(APLICA LO LEÍDO):
A – ¿Qué título tiene el libro que Fidel Sclavo comparte con María Negroni, según el texto sobre Sclavo?
B – Transcribe al pie de la letra el pasaje del texto sobre Sclavo que va de "Entonces, ¿cómo llegué" a "dudas del pintor.".

(FRAGMENTO DEL TEXTO):
= = = = =

Fidel Sclavo, el descubrimiento de lo inesperado
Por Lucía Sbardella
Hace un tiempo sigo los trazos, digo, los pasos, del artista uruguayo, afincado hace más de quince años en territorio argentino, Fidel Sclavo.
Podría decirse que soy una espectadora digital de su obra. Nunca estuve ante una pintura suya, pero sí escuché y vi cada reportaje disponible en YouTube, y leí cualquiera de sus notas en Internet.
Cómo llegué a Sclavo es una linda historia. Sobre todo porque ilustra mi propensión a la dispersión. En este punto, no quisiera aburrir a mi lector con autorreferencialidades, pero sí decirle que sostengo, y reivindico con fervor, el vagabundeo, el desvío, porque la mayoría de las veces me condujo a lugares felizmente inesperados (una película, una canción, un libro). “La vida me hizo resbalar siempre”, escribe Marguerite Yourcenar.
Entonces, ¿cómo llegué a las pinturas de Sclavo? No recuerdo el lugar ni el momento exacto, pero sé que a través de María Negroni. Ambos tienen un libro juntos. Se titula En las afueras del mundo. Pero lo importante de esto, no es la contribución que hayan hecho, sino el llamado que Negroni causó en mí, y provocó mi encuentro con las imágenes de Sclavo. El hecho es que Negroni dijo, alguna vez, por ahí, algo así como que Sclavo es un niño en su adultez. Un niño que se divierte, pintando. Un niño que pinta mientras juega. Y para mí, infancia y pintura son dos aliados entrañables.
La pulcritud de los monocromos de Sclavo pareciera cubrir una complicidad de trazos erráticos y dudas del pintor.
Como heredero de la silenciosidad y los vacíos de Edward Hopper, y los mundos lúdicos y miniaturizados de Liliana Porter, el pintor uruguayo ralentiza la mirada del espectador hacia el detalle, la minucia. La palabra espectador viene de spectator, espectatoris. La acción spectare −esto es: contemplar o aguardar− comparte una vecindad semántica con otra palabra: expectante. Sólo especta el que mira con detenimiento; el que espera por algo venidero.

= = = = =

(EXTRACTO DE DATOS):
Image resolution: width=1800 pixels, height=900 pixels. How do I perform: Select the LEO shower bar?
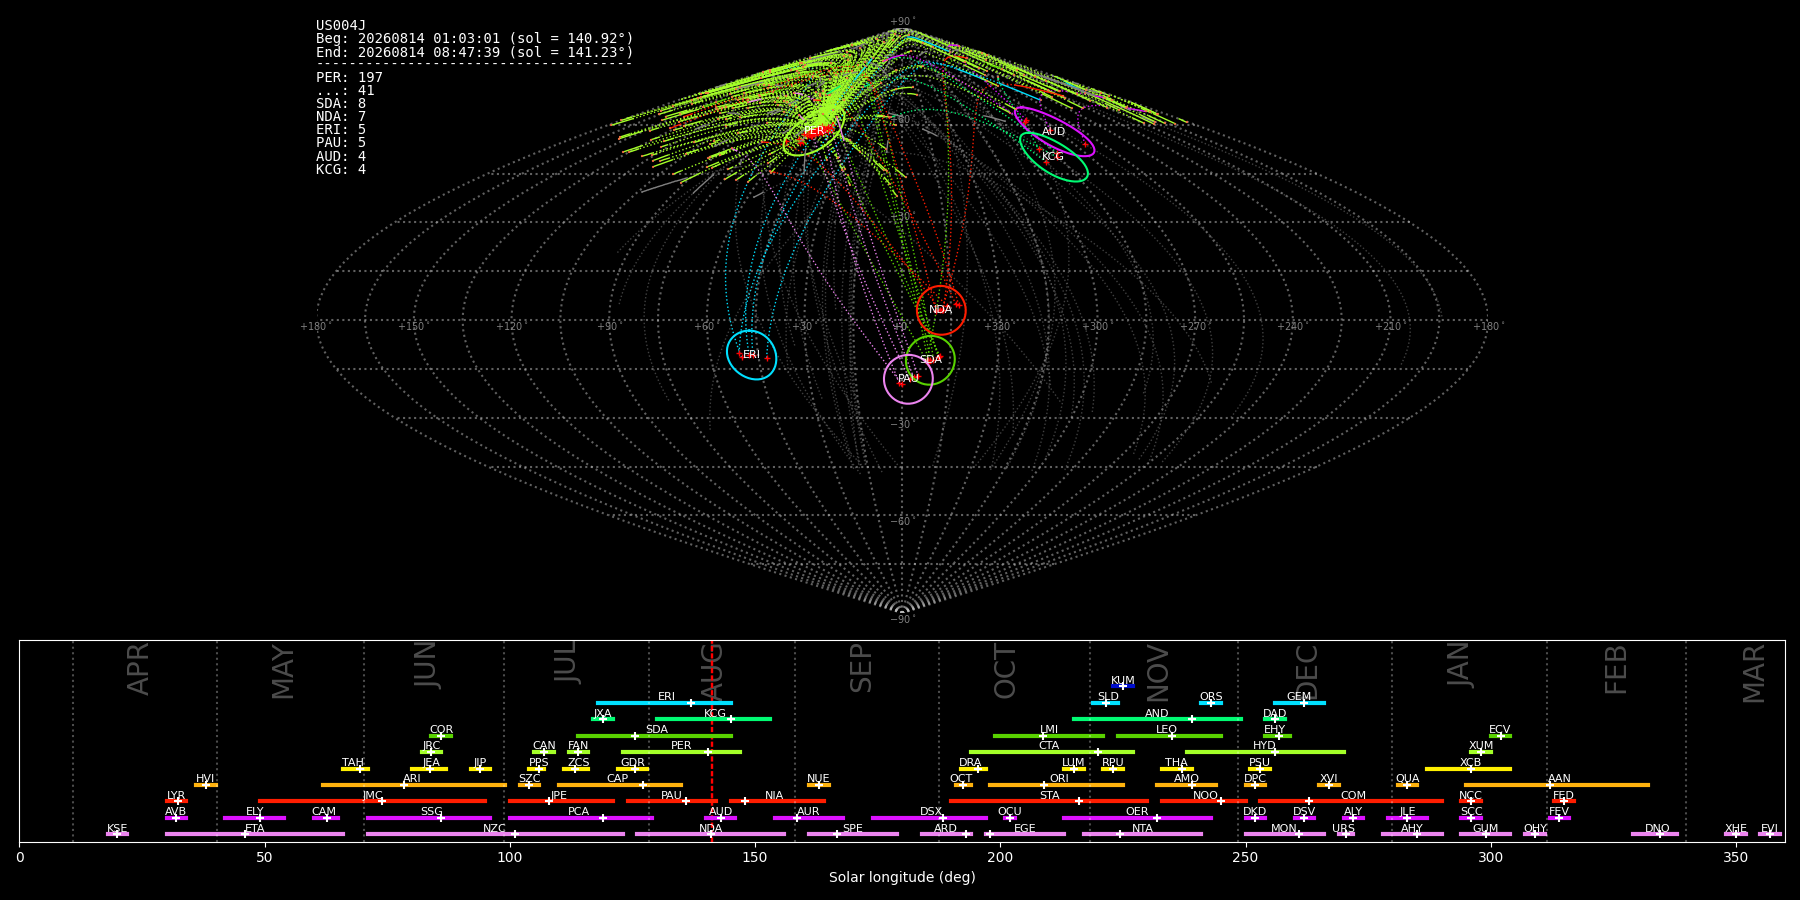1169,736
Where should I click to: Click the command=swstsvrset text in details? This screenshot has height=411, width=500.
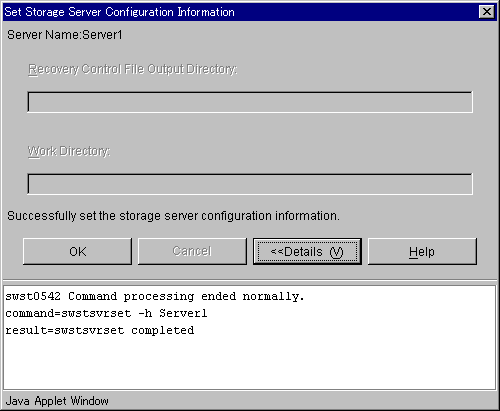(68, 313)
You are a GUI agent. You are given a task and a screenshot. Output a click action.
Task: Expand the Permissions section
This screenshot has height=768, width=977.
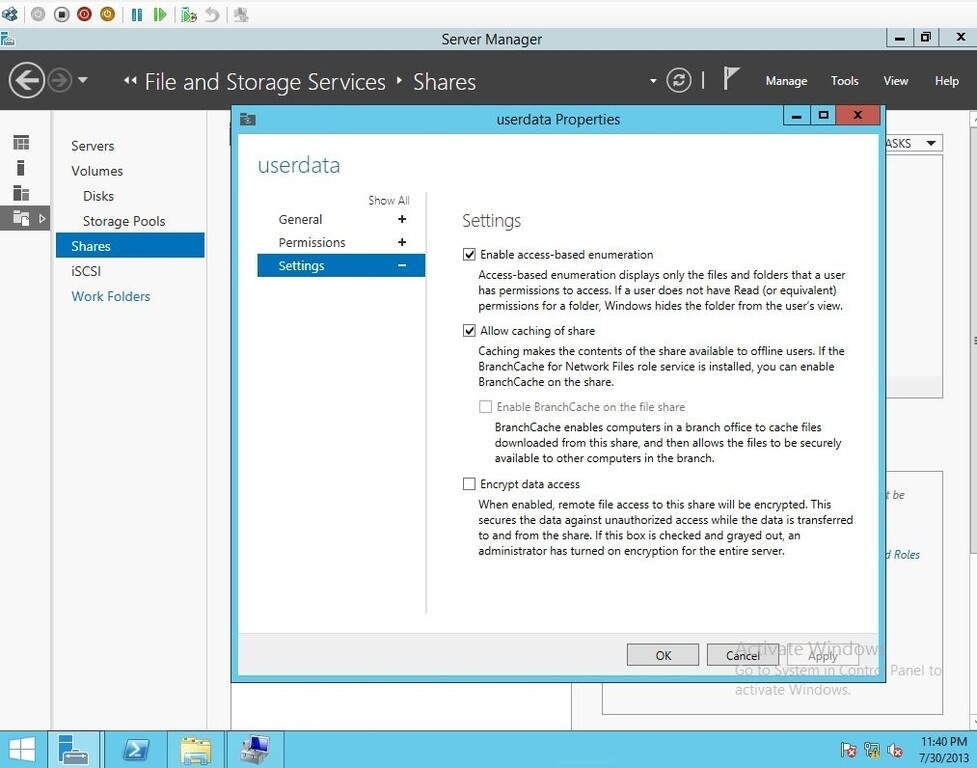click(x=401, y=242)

= = = = =

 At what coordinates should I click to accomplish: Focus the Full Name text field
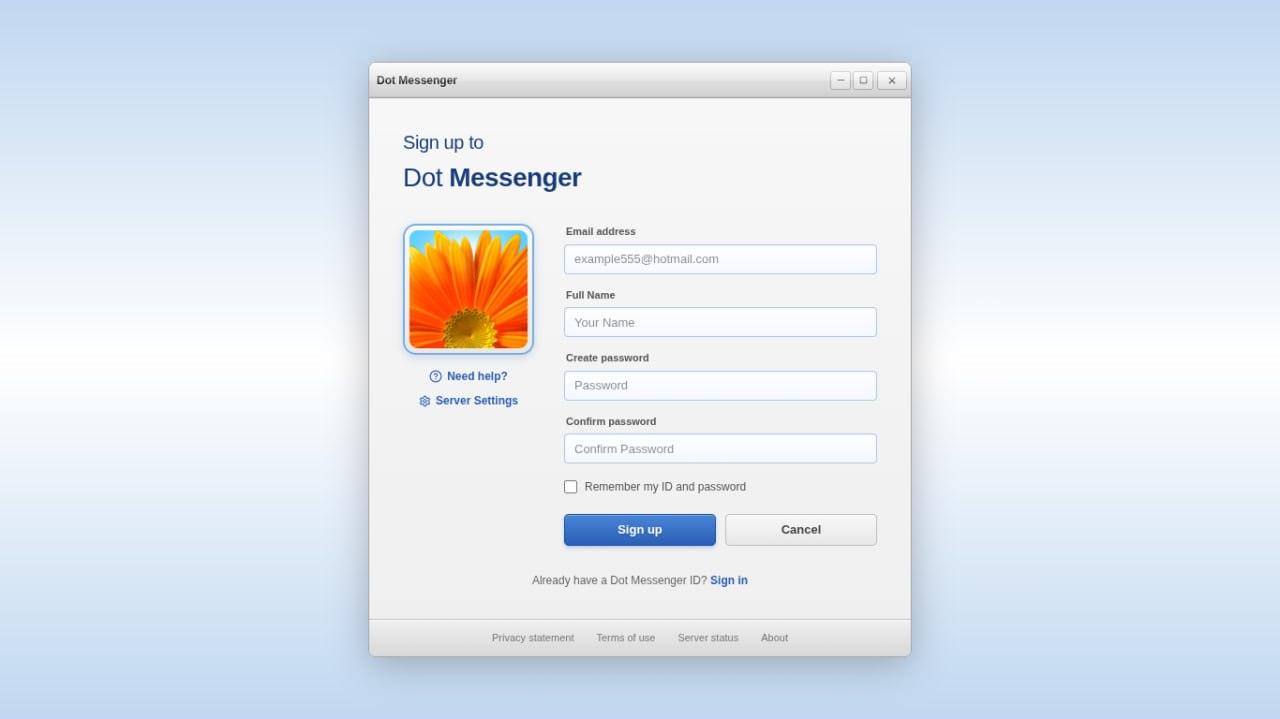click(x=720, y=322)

= = = = =

(RESPUESTAS POR ÍTEM):
A – En las afueras del mundo.

B –
Entonces, ¿cómo llegué a las pinturas de Sclavo? No recuerdo el lugar ni el momento exacto, pero sé que a través de María Negroni. Ambos tienen un libro juntos. Se titula En las afueras del mundo. Pero lo importante de esto, no es la contribución que hayan hecho, sino el llamado que Negroni causó en mí, y provocó mi encuentro con las imágenes de Sclavo. El hecho es que Negroni dijo, alguna vez, por ahí, algo así como que Sclavo es un niño en su adultez. Un niño que se divierte, pintando. Un niño que pinta mientras juega. Y para mí, infancia y pintura son dos aliados entrañables.
La pulcritud de los monocromos de Sclavo pareciera cubrir una complicidad de trazos erráticos y dudas del pintor.